RIO DE JANEIRO, RJ (FOLHAPRESS) – As dezenas de corpos enfileirados na praça São Lucas são uma referência direta à cena semelhante à registrada na entrada de Vigário Geral em 1993.

A diferença entre os dois cenários é que as 21 mortes há 30 anos foram resultados de uma chacina com vítimas aleatórias provocada por policiais numa ação clandestina motivada por vingança após a morte de agentes.

O desfile macabro desta quarta-feira (29) é resultado de uma operação planejada pela gestão Cláudio Castro (PL), com mais de uma centena de mortos numa contabilidade ainda incerta em circunstâncias a serem esclarecidas.

Os próximos dias serão consumidos pelo que atualmente convencionou-se chamar de guerra de narrativas. Entidades de direitos humanos e familiares apontarão violações e execuções sumárias. O governo alegará estar em guerra contra uma facção terrorista, o Comando Vermelho, da qual os mortos seriam integrantes.

Para além das necessárias investigações, cabe refletir sobre o tempo que se passou entre as duas imagens, apesar das diferenças dos casos.

Em 1993, completava quatro anos da apreensão do primeiro fuzil no Rio de Janeiro, em 1989. “É absolutamente intolerável”, disse o então governador Moreira Franco. Nesta terça (28), foram quase 100 apreendidos, segundo o governo estadual.

Dois anos depois, o governador Marcello Alencar instituiu a chamada “gratificação faroeste”, que premiava ações de bravura dos policiais –o que na prática significava matar mais. Ela foi revogada em 1998 pela Assembleia Legislativa. Neste ano, os deputados estaduais aprovaram o retorno da premiação de forma mais explícita, oferecendo benefícios para agentes que “neutralizassem” bandidos –eufemismo para morte. A iniciativa foi vetada por Castro.

Desde 1992, o Rio de Janeiro foi objeto de 20 decretos de GLO (Garantia da Lei e da Ordem) da Presidência da República para reforço na segurança.
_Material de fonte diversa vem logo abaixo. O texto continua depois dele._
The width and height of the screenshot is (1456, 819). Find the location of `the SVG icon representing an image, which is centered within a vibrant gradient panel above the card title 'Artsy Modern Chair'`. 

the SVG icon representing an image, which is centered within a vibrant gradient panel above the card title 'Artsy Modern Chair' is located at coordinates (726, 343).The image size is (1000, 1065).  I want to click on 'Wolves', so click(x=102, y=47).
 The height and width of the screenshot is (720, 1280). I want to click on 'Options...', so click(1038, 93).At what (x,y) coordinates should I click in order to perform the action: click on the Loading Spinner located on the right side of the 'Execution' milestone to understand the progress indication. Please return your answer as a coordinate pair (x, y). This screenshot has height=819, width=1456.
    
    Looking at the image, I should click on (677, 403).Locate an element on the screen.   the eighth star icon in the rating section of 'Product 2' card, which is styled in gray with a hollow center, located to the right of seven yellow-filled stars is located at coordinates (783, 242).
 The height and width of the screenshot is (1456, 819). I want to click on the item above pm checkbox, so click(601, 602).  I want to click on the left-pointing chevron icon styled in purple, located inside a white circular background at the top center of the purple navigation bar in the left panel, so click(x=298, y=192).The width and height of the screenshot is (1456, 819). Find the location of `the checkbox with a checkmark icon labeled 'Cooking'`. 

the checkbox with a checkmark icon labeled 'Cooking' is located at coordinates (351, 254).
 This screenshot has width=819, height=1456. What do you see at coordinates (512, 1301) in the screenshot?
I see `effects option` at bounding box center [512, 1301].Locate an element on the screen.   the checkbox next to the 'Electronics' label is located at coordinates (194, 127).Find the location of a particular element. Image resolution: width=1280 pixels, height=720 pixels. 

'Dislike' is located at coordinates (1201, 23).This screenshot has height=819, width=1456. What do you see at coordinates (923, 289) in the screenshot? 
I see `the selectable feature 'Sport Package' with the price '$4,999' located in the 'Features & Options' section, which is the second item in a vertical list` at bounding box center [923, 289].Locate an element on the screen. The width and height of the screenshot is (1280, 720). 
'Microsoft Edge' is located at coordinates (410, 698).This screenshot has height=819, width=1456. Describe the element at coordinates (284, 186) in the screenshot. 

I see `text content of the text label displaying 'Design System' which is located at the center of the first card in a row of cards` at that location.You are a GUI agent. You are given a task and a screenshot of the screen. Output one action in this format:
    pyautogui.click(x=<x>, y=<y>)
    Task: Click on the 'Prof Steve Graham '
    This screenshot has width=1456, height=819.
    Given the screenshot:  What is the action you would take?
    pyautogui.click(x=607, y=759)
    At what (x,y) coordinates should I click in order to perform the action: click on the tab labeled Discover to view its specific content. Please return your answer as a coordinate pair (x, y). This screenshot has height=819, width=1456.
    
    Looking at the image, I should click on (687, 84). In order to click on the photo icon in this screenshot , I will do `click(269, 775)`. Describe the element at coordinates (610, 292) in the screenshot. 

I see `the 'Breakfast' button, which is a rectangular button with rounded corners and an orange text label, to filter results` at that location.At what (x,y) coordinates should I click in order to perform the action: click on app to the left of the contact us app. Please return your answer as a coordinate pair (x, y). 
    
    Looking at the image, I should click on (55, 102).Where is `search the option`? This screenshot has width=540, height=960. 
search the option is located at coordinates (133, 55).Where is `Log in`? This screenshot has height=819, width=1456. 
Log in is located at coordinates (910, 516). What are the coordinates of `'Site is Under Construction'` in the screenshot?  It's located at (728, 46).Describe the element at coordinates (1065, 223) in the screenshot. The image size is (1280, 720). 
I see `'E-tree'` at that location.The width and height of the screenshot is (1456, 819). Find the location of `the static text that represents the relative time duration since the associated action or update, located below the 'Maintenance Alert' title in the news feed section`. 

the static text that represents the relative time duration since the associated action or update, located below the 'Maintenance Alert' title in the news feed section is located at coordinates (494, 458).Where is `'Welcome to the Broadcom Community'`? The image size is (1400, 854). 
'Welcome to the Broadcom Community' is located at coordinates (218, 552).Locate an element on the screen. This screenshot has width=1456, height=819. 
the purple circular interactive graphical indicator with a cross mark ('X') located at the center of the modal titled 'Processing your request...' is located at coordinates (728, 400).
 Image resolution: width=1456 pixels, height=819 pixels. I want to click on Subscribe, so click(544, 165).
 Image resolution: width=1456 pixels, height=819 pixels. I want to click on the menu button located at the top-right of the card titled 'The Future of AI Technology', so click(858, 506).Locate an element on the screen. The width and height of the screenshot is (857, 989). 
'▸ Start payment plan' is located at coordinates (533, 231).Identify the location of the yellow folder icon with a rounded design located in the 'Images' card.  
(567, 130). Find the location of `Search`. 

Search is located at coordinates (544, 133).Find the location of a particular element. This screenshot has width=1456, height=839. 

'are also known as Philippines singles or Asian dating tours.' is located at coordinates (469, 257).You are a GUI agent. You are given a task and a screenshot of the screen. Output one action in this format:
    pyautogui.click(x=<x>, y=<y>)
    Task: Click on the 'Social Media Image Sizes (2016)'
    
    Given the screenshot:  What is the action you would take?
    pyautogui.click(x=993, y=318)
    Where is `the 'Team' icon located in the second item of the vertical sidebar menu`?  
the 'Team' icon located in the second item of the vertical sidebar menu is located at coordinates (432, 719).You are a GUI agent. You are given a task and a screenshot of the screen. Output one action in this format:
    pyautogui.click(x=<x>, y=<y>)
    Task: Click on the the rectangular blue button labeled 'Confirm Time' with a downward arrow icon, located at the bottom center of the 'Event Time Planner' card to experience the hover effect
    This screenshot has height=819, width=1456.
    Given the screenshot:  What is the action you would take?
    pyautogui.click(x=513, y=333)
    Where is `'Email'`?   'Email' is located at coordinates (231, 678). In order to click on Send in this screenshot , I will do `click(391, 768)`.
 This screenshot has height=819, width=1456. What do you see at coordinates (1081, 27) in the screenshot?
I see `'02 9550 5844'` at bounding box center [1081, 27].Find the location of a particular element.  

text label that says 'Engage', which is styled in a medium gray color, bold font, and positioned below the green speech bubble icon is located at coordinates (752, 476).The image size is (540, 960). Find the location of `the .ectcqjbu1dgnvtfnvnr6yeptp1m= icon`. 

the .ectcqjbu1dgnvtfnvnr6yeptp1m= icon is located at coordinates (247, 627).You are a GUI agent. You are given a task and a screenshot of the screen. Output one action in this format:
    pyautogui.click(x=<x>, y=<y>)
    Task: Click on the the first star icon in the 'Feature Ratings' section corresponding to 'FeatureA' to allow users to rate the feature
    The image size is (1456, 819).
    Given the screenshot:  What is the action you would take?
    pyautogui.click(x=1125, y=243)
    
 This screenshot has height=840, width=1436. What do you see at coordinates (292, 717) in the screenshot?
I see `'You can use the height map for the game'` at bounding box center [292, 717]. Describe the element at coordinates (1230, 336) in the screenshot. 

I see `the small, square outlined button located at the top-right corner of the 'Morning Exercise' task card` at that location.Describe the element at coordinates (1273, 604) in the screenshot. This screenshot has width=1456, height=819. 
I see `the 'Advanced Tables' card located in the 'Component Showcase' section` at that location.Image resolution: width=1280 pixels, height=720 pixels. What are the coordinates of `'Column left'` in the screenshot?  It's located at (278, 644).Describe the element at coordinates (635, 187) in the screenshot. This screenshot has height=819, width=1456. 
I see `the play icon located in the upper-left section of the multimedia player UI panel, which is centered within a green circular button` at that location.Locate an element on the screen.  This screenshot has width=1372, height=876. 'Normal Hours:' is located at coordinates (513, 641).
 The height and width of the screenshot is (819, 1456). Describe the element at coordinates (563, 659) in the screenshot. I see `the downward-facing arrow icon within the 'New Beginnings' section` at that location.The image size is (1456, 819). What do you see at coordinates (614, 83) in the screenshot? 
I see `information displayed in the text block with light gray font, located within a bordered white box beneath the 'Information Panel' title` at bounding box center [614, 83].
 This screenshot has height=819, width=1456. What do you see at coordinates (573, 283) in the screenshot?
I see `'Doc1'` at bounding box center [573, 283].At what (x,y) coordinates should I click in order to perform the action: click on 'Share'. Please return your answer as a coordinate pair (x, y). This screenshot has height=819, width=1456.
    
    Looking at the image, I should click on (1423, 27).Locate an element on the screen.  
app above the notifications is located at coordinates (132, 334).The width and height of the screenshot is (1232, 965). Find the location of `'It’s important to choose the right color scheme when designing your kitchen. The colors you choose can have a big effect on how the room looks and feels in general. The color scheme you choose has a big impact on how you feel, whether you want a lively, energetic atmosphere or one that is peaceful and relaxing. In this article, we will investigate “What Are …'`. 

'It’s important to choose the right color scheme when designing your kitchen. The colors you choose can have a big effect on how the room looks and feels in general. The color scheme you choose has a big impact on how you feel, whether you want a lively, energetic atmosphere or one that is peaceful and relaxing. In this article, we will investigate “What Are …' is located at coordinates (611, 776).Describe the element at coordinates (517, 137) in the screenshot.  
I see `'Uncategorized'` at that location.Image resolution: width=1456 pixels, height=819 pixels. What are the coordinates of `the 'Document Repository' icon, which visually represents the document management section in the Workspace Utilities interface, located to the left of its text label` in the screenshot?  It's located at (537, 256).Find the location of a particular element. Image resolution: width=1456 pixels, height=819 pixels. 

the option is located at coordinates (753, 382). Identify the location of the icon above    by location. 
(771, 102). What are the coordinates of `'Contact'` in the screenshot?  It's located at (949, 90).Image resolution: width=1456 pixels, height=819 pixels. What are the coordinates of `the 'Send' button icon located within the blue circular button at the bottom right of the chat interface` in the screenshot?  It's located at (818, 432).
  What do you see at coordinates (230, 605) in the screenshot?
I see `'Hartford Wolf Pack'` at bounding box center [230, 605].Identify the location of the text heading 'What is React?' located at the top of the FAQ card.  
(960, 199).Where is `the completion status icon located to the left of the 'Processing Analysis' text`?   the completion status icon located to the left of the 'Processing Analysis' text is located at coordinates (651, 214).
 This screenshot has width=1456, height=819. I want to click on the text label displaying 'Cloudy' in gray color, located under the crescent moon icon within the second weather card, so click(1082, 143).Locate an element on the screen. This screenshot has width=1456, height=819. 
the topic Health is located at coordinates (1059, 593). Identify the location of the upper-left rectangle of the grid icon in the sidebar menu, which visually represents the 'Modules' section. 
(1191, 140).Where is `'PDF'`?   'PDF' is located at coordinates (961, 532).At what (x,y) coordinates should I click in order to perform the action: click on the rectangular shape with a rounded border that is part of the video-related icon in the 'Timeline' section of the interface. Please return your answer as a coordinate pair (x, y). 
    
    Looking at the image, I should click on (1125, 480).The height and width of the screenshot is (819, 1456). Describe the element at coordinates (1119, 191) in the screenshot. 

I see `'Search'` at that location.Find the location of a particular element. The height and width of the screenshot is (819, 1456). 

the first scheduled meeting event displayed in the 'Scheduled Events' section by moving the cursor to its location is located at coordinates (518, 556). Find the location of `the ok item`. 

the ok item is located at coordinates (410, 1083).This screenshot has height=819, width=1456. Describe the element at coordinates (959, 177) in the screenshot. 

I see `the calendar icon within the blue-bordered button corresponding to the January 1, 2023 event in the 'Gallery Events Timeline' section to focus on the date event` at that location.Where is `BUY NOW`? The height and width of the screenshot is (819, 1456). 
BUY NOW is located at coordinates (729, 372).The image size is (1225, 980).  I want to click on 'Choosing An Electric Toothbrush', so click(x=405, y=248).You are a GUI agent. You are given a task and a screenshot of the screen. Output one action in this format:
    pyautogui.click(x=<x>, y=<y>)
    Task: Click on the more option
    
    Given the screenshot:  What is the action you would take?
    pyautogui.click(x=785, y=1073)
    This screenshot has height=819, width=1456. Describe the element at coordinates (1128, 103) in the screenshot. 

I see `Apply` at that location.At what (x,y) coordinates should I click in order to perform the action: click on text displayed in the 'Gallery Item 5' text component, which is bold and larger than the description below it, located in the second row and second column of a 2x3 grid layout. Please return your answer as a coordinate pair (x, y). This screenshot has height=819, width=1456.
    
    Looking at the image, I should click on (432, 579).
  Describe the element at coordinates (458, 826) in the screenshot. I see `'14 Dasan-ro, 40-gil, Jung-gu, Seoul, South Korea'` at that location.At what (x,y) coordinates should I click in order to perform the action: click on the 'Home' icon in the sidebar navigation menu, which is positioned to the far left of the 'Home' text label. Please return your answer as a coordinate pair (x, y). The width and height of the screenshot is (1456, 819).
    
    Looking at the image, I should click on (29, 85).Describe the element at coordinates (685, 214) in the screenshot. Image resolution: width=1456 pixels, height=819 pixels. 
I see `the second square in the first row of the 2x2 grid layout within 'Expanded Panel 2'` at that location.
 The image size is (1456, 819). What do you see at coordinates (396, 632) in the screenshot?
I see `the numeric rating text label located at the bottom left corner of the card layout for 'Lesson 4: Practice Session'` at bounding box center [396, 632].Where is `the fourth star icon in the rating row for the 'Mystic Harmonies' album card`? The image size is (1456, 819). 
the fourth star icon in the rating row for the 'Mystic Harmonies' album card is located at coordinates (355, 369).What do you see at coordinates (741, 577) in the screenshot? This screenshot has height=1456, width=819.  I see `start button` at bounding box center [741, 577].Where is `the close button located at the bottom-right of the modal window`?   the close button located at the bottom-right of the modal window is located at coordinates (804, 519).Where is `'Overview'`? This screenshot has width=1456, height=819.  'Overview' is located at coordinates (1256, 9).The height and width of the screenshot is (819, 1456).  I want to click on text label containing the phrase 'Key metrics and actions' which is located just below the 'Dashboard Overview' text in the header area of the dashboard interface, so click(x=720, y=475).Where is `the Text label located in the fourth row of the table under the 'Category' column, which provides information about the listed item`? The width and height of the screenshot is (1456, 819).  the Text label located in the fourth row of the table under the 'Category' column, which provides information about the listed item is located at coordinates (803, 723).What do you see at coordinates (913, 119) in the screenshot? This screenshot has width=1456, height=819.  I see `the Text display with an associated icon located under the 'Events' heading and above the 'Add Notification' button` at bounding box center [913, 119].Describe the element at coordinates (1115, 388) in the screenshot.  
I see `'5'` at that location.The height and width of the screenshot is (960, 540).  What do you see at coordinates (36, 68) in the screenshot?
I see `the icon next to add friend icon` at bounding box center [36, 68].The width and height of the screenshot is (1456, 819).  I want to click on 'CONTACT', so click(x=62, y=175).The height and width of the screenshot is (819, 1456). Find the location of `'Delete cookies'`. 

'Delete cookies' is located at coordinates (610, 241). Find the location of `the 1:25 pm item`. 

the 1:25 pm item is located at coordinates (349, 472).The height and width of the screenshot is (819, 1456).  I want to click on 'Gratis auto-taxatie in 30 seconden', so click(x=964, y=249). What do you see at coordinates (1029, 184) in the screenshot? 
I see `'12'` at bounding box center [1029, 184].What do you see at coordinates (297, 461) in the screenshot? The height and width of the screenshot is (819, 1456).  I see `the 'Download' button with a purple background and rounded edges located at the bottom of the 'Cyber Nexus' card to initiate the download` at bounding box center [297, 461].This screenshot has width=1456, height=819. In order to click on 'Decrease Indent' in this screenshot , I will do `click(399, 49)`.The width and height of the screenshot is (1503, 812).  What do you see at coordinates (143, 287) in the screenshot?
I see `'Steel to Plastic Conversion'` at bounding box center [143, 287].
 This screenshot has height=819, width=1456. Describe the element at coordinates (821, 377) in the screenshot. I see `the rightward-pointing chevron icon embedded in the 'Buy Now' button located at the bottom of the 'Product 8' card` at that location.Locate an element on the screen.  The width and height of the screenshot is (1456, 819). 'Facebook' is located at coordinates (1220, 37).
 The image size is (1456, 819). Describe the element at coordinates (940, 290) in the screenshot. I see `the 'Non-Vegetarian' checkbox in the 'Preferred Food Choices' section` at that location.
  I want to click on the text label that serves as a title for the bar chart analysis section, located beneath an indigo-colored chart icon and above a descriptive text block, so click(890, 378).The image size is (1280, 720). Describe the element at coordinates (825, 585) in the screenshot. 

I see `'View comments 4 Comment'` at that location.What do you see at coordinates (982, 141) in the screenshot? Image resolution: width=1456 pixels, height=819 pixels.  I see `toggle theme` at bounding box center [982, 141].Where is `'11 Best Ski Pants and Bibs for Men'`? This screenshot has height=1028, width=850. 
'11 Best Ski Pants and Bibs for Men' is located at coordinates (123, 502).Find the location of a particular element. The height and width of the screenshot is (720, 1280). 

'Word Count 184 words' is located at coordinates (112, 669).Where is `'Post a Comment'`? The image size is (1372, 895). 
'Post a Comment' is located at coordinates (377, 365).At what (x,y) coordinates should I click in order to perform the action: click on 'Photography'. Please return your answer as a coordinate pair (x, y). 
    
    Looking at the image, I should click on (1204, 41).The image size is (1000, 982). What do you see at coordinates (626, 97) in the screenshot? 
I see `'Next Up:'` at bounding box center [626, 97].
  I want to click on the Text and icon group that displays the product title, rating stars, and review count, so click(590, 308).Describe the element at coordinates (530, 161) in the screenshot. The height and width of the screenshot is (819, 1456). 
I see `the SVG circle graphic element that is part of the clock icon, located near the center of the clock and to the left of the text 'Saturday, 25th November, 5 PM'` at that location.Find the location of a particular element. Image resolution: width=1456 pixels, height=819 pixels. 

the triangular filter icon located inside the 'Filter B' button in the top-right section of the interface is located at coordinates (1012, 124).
Após a operação desta terça (28), discute-se o 21º.

Foi também a partir de 1993 que o Rio de Janeiro passou a construir sua primeira candidatura para sediar as Olimpíadas, de 2004. O objetivo era justamente usar os Jogos para melhorar a infraestrutura, se firmar como uma cidade global e atrair investimentos a partir de uma nova imagem, diferente das dos corpos que apareciam nas ruas de Vigário Geral, da Candelária e em tantos outros lugares.

O projeto olímpico mobilizou governos e a população por duas décadas. O COI (Comitê Olímpico Internacional) escolheu a cidade como sede dos Jogos de 2016 em outubro de 2009. Naquele ano as UPPs (Unidades de Polícia Pacificadora) floresciam, criando imagens de policiais sorridentes cumprimentando moradores e crianças das favelas onde trabalhavam.

O projeto de ocupação permanente das favelas pela polícia teve seu ápice de ilusão no mesmo Complexo do Alemão, em 2010, quando dezenas de criminosos fugiram pela mesma mata em que muitos foram mortos nesta terça (28).

O projeto das UPPs acabou sem conseguir ganhar escala, as Olimpíadas ocorreram sem grandes transtornos, mas com um legado discutível. Os corpos, nesta quarta, voltaram a ficar enfileirados na rua.

Há 30 anos, os corpos foram enfileirados após sugestão do sociólogo e poeta Caio Ferraz, que queria impedir que os cadáveres fossem levados pelos bombeiros antes de serem identificados e, em suas palavras, mostrar que ninguém era bandido.

Nesta quarta, o ativista Raull Santiago afirmou que a exposição dos corpos do Complexo do Alemão foi um pedido dos familiares, para mostrar o estado em que as pessoas foram encontradas.

As circunstâncias da chacina de Vigário com a do Complexo do Alemão, que provocaram imagens semelhantes, são diferentes. Mas cabe refletir sobre a cidade e seus políticos que, três décadas depois, foram incapazes de desfazer o ambiente violento que produz fileira de cadáveres num velório a céu aberto.